Washington: Living in a dangerous neighbourhood may affect kids negatively and make them more aggressive, shows research.
In a first of its kind study spanning across nine countries, researchers at Duke University in North Carolina, US found that kids who grow up in dangerous neighbourhoods exhibit more aggressive behaviour.
The researchers asked families a series of questions about dangers in their neighbourhoods.
Based on the answers, the researchers scored the neighbourhoods according to their degree of danger.
To measure children’s aggressive behaviour, researchers asked parents and children to complete a widely used child-behaviour checklist that captures behaviours such as screaming and threatening people.
In neighbourhoods that parents described as highly dangerous, children exhibited higher levels of aggressive behaviour.

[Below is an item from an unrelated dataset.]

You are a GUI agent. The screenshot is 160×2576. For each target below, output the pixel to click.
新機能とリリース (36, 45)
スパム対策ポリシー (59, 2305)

“This link held true across all nine countries studied based on parents’ responses,” said lead author Ann T. Skinner, a researcher with Duke’s centre for child and family policy.
“In all the countries we studied, we see that living in a dangerous neighbourhood may affect kids negatively,” Skinner added.
Researchers interviewed parents and children from 1,293 families in nine countries – China, Colombia, Italy, Jordan, Kenya, the Philippines, Sweden, Thailand and the US.
In all nine countries, when children reported living in more dangerous neighbourhoods, harsh parenting practices were more common.